The Gradual is taken from Psalm 9: “To thee, o Lord, is the poor man left: thou wilt be a helper to the orphan. V. Why, O Lord, hast thou retired afar off? why dost thou slight us in our wants, in the time of trouble? While the wicked man is proud, the poor is set on fire.” This text refers to the original Roman station of this day, which was kept at the church of St Lawrence Outside-the-Walls, where the great martyr is buried. He was very famously one of the deacons to whom the care of the poor was left in the Lord’s name; the words “the poor man is set on fire” refer to the manner of his martyrdom, which took place after he had given away all of the Church’s charitable funds.

The Martyrdom of Saint Lawrence, by Titian, 1567; from the Spanish Royal Monastery of the Escorial.
The station was later transferred to the church of St Nicolas ‘in Carcere’, i.e., in the prison, where, according to a late and unreliable tradition, the Saint was imprisoned by the Emperor Constantius for refusing to accept the Arian heresy. The Bl. Ildephonse Schuster posits in his book The Sacramentary that this change was made in part because the procession to the former station had become inconvenient “in the showery weather of March.” This seems to me a very improbable explanation, since the two stations are almost exactly the same distance from the medieval residence of the Popes at St John in the Lateran, and the weather cannot have been radically different on one route as opposed to the other.

On the preceding Thursday, the station is held at the church jointly dedicated to Ss Silvester and Martin, who were among the first Confessors to be venerated as Saints, and certainly the most popular. On Friday, it is held at the church of St Eusebius, a Roman priest who was also a Confessor, but in the original sense of the term, one who suffered for the Faith, but was not violently put to death.
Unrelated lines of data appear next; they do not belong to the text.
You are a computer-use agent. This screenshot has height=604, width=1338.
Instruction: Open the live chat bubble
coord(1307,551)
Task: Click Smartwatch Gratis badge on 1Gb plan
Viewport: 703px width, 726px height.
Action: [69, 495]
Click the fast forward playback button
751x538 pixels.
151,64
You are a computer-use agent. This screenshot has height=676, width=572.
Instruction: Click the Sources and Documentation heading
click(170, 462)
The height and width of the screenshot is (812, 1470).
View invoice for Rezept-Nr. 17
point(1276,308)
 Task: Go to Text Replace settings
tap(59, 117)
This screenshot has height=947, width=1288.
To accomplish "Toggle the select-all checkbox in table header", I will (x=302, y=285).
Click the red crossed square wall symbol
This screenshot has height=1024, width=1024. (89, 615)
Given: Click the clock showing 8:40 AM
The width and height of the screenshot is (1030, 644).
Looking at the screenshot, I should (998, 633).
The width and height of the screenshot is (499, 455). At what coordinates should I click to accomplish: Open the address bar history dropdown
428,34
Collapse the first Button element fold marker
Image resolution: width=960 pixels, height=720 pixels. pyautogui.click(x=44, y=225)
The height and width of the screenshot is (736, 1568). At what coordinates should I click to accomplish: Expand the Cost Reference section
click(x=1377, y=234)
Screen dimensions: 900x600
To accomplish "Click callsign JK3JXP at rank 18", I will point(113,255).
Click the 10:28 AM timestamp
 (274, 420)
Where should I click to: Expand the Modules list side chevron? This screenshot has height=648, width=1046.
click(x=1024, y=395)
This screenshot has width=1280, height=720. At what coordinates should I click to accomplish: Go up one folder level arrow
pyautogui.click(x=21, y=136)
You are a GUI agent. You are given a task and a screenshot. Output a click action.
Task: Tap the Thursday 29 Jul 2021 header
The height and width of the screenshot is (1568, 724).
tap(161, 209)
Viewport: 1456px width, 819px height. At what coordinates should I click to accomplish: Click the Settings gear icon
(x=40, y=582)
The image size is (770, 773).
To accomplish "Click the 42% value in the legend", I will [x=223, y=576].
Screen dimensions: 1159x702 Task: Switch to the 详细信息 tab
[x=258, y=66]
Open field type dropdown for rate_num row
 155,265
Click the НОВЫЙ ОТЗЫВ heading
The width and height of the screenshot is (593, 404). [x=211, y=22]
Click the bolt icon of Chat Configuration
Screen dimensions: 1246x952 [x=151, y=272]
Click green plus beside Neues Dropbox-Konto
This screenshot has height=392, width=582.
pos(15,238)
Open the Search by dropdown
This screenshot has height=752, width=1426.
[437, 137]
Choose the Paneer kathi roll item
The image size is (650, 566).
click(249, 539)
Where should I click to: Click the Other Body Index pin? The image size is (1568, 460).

With the addition of this new station, the season of Quadragesima closes with a celebration of the newer Saints, those who came after the age of the Apostles and Martyrs.

The Gospel of the day, John 8, 12-20, begins with another reference to the upcoming ceremonies of baptism, referring back to the words of the Epistle about calling the nations out of darkness. “I am the light of the world: he that followeth Me, walketh not in darkness, but shall have the light of life.” But it is the closing words which shift the liturgy’s thought forward to the Lord’s Passion. “These words Jesus spoke in the treasury, teaching in the temple: and no man laid hands on Him, because His hour was not yet come.” Very shortly, however, when hands are laid on Him to bring Him to trial, He will say, “When I was daily with you in the temple, you did not stretch forth your hands against Me; but this is your hour, and the power of darkness.” The Gospels read after this day, in Passion week and Holy Week, will all speak far more clearly than those of the first four weeks about Christ’s impending arrest, trial, condemnation and passion, and frequently in reference to the temple. “They took up stones therefore to cast at him. But Jesus hid himself, and went out of the temple.” (Passion Sunday, John 8, 59) “then He also went up to the feast, not openly, but, as it were, in secret. … And there was much murmuring among the multitude concerning Him, for some said, ‘He is a good man,’ and others said, ‘No, but he seduceth the people.’ ” (John 7, 10 and 12, Passion Tuesday)

The Communion antiphon forms part of a series which begins on Ash Wednesday with Psalm 1, and continues through the Psalms in numerical order until the Friday of Passion week. (The series is interrupted several times for various reasons, and does not include Holy Week.) On this day, it is the beginning of Psalm 22, “The Lord ruleth me: and I shall want nothing. He hath set me in a place of pasture. He hath brought me up, on the water of refreshment.” “Pasture” refers back once again to the Epistle from Isaiah 49, specifically the verses “They shall feed in the ways, and their pastures shall be in every plain.”, while the final words speak yet again of Baptism.